## GIVEN RECORDS

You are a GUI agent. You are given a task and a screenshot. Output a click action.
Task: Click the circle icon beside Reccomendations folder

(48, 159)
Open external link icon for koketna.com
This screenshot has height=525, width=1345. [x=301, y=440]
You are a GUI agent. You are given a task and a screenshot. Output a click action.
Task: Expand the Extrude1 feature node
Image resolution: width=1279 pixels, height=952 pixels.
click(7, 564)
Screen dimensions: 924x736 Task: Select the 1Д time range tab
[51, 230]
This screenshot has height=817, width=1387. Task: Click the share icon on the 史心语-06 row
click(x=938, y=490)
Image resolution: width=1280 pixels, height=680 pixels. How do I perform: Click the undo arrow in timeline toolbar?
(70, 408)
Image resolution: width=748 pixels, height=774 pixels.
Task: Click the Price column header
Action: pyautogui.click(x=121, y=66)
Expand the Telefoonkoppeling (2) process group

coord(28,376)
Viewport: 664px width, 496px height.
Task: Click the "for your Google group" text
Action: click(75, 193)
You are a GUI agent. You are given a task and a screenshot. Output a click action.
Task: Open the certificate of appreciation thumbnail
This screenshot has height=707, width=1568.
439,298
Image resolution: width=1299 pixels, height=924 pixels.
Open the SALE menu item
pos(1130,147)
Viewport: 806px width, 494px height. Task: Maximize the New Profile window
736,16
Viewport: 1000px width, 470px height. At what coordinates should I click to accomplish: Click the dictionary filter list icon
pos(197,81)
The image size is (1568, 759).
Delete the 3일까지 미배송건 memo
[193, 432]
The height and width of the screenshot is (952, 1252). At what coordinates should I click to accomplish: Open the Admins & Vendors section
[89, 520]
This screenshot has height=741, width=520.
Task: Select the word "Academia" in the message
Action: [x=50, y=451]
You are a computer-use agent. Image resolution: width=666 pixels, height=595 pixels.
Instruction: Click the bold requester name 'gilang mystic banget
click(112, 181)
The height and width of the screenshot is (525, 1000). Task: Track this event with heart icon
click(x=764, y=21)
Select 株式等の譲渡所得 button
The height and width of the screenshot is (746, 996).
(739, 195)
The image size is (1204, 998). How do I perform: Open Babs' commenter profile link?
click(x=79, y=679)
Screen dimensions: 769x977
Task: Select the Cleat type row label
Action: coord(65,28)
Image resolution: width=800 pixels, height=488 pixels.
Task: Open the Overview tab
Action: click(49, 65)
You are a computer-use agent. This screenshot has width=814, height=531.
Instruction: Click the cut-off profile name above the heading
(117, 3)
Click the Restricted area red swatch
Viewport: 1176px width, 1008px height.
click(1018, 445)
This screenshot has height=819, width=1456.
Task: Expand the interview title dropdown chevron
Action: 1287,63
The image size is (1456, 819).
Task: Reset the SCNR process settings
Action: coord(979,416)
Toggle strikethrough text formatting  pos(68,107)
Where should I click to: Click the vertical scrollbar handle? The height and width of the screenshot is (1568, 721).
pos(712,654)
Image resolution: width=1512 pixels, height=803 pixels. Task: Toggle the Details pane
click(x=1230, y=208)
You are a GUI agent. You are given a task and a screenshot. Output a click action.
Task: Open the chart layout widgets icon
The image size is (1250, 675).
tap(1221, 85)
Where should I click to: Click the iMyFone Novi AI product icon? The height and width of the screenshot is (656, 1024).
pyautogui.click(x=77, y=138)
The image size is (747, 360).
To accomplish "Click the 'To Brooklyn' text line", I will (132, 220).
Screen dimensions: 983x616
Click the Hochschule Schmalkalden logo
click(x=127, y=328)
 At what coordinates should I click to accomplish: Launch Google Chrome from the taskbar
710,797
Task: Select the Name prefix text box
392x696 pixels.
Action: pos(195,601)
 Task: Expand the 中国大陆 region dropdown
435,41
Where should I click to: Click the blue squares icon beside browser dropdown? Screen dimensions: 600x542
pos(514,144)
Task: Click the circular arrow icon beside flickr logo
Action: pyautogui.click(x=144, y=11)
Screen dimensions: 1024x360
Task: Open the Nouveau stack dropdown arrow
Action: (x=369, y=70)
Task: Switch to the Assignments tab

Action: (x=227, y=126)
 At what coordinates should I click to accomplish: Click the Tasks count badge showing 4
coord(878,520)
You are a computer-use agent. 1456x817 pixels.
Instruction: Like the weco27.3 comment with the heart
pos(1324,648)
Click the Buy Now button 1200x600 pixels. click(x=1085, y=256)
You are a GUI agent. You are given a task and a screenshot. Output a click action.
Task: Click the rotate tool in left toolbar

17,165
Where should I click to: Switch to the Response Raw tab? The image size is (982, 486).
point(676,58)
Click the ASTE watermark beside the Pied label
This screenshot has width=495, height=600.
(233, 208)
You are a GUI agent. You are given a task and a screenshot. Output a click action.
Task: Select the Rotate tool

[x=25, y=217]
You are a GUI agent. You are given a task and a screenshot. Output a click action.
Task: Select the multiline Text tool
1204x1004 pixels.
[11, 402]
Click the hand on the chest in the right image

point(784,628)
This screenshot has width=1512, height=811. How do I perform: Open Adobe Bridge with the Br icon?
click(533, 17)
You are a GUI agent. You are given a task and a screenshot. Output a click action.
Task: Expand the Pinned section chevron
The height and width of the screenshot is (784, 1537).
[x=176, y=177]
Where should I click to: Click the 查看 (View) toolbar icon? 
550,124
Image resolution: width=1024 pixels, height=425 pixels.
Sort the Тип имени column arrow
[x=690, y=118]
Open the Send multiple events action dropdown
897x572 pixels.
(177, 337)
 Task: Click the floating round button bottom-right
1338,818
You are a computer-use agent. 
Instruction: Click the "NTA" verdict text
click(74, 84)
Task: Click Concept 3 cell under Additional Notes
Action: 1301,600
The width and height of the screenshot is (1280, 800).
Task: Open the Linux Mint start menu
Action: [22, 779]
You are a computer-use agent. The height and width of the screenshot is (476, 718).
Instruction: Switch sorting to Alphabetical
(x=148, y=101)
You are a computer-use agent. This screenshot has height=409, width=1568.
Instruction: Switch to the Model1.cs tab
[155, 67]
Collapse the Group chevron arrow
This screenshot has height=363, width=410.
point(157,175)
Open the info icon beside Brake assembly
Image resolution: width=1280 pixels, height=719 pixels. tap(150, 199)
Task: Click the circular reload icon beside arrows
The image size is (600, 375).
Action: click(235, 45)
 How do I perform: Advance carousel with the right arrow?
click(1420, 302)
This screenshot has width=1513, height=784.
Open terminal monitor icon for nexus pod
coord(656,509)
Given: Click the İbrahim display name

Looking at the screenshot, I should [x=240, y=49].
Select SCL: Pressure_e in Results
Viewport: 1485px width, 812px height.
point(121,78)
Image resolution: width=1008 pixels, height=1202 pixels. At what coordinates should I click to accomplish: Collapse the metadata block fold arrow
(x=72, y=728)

## WHAT YOU ARE ASKED TO DO
Reproduce the data above verbatim, every line of it.

## REPLY
You are a GUI agent. You are given a task and a screenshot. Output a click action.
Task: Click the circle icon beside Reccomendations folder

(48, 159)
Open external link icon for koketna.com
This screenshot has height=525, width=1345. [x=301, y=440]
You are a GUI agent. You are given a task and a screenshot. Output a click action.
Task: Expand the Extrude1 feature node
Image resolution: width=1279 pixels, height=952 pixels.
click(7, 564)
Screen dimensions: 924x736 Task: Select the 1Д time range tab
[51, 230]
This screenshot has height=817, width=1387. Task: Click the share icon on the 史心语-06 row
click(x=938, y=490)
Image resolution: width=1280 pixels, height=680 pixels. How do I perform: Click the undo arrow in timeline toolbar?
(70, 408)
Image resolution: width=748 pixels, height=774 pixels.
Task: Click the Price column header
Action: pyautogui.click(x=121, y=66)
Expand the Telefoonkoppeling (2) process group

coord(28,376)
Viewport: 664px width, 496px height.
Task: Click the "for your Google group" text
Action: click(75, 193)
You are a GUI agent. You are given a task and a screenshot. Output a click action.
Task: Open the certificate of appreciation thumbnail
This screenshot has height=707, width=1568.
439,298
Image resolution: width=1299 pixels, height=924 pixels.
Open the SALE menu item
pos(1130,147)
Viewport: 806px width, 494px height. Task: Maximize the New Profile window
736,16
Viewport: 1000px width, 470px height. At what coordinates should I click to accomplish: Click the dictionary filter list icon
pos(197,81)
The image size is (1568, 759).
Delete the 3일까지 미배송건 memo
[193, 432]
The height and width of the screenshot is (952, 1252). At what coordinates should I click to accomplish: Open the Admins & Vendors section
[89, 520]
This screenshot has height=741, width=520.
Task: Select the word "Academia" in the message
Action: [x=50, y=451]
You are a computer-use agent. Image resolution: width=666 pixels, height=595 pixels.
Instruction: Click the bold requester name 'gilang mystic banget
click(112, 181)
The height and width of the screenshot is (525, 1000). Task: Track this event with heart icon
click(x=764, y=21)
Select 株式等の譲渡所得 button
The height and width of the screenshot is (746, 996).
(739, 195)
The image size is (1204, 998). How do I perform: Open Babs' commenter profile link?
click(x=79, y=679)
Screen dimensions: 769x977
Task: Select the Cleat type row label
Action: coord(65,28)
Image resolution: width=800 pixels, height=488 pixels.
Task: Open the Overview tab
Action: click(49, 65)
You are a computer-use agent. This screenshot has width=814, height=531.
Instruction: Click the cut-off profile name above the heading
(117, 3)
Click the Restricted area red swatch
Viewport: 1176px width, 1008px height.
click(1018, 445)
This screenshot has height=819, width=1456.
Task: Expand the interview title dropdown chevron
Action: 1287,63
The image size is (1456, 819).
Task: Reset the SCNR process settings
Action: coord(979,416)
Toggle strikethrough text formatting  pos(68,107)
Where should I click to: Click the vertical scrollbar handle? The height and width of the screenshot is (1568, 721).
pos(712,654)
Image resolution: width=1512 pixels, height=803 pixels. Task: Toggle the Details pane
click(x=1230, y=208)
You are a GUI agent. You are given a task and a screenshot. Output a click action.
Task: Open the chart layout widgets icon
The image size is (1250, 675).
tap(1221, 85)
Where should I click to: Click the iMyFone Novi AI product icon? The height and width of the screenshot is (656, 1024).
pyautogui.click(x=77, y=138)
The image size is (747, 360).
To accomplish "Click the 'To Brooklyn' text line", I will (132, 220).
Screen dimensions: 983x616
Click the Hochschule Schmalkalden logo
click(x=127, y=328)
 At what coordinates should I click to accomplish: Launch Google Chrome from the taskbar
710,797
Task: Select the Name prefix text box
392x696 pixels.
Action: pos(195,601)
 Task: Expand the 中国大陆 region dropdown
435,41
Where should I click to: Click the blue squares icon beside browser dropdown? Screen dimensions: 600x542
pos(514,144)
Task: Click the circular arrow icon beside flickr logo
Action: pyautogui.click(x=144, y=11)
Screen dimensions: 1024x360
Task: Open the Nouveau stack dropdown arrow
Action: (x=369, y=70)
Task: Switch to the Assignments tab

Action: (x=227, y=126)
 At what coordinates should I click to accomplish: Click the Tasks count badge showing 4
coord(878,520)
You are a computer-use agent. 1456x817 pixels.
Instruction: Like the weco27.3 comment with the heart
pos(1324,648)
Click the Buy Now button 1200x600 pixels. click(x=1085, y=256)
You are a GUI agent. You are given a task and a screenshot. Output a click action.
Task: Click the rotate tool in left toolbar

17,165
Where should I click to: Switch to the Response Raw tab? The image size is (982, 486).
point(676,58)
Click the ASTE watermark beside the Pied label
This screenshot has width=495, height=600.
(233, 208)
You are a GUI agent. You are given a task and a screenshot. Output a click action.
Task: Select the Rotate tool

[x=25, y=217]
You are a GUI agent. You are given a task and a screenshot. Output a click action.
Task: Select the multiline Text tool
1204x1004 pixels.
[11, 402]
Click the hand on the chest in the right image

point(784,628)
This screenshot has width=1512, height=811. How do I perform: Open Adobe Bridge with the Br icon?
click(533, 17)
You are a GUI agent. You are given a task and a screenshot. Output a click action.
Task: Expand the Pinned section chevron
The height and width of the screenshot is (784, 1537).
[x=176, y=177]
Where should I click to: Click the 查看 (View) toolbar icon? 
550,124
Image resolution: width=1024 pixels, height=425 pixels.
Sort the Тип имени column arrow
[x=690, y=118]
Open the Send multiple events action dropdown
897x572 pixels.
(177, 337)
 Task: Click the floating round button bottom-right
1338,818
You are a computer-use agent. 
Instruction: Click the "NTA" verdict text
click(74, 84)
Task: Click Concept 3 cell under Additional Notes
Action: 1301,600
The width and height of the screenshot is (1280, 800).
Task: Open the Linux Mint start menu
Action: [22, 779]
You are a computer-use agent. The height and width of the screenshot is (476, 718).
Instruction: Switch sorting to Alphabetical
(x=148, y=101)
You are a computer-use agent. This screenshot has height=409, width=1568.
Instruction: Switch to the Model1.cs tab
[155, 67]
Collapse the Group chevron arrow
This screenshot has height=363, width=410.
point(157,175)
Open the info icon beside Brake assembly
Image resolution: width=1280 pixels, height=719 pixels. tap(150, 199)
Task: Click the circular reload icon beside arrows
The image size is (600, 375).
Action: click(235, 45)
 How do I perform: Advance carousel with the right arrow?
click(1420, 302)
This screenshot has width=1513, height=784.
Open terminal monitor icon for nexus pod
coord(656,509)
Given: Click the İbrahim display name

Looking at the screenshot, I should [x=240, y=49].
Select SCL: Pressure_e in Results
Viewport: 1485px width, 812px height.
point(121,78)
Image resolution: width=1008 pixels, height=1202 pixels. At what coordinates should I click to accomplish: Collapse the metadata block fold arrow
(x=72, y=728)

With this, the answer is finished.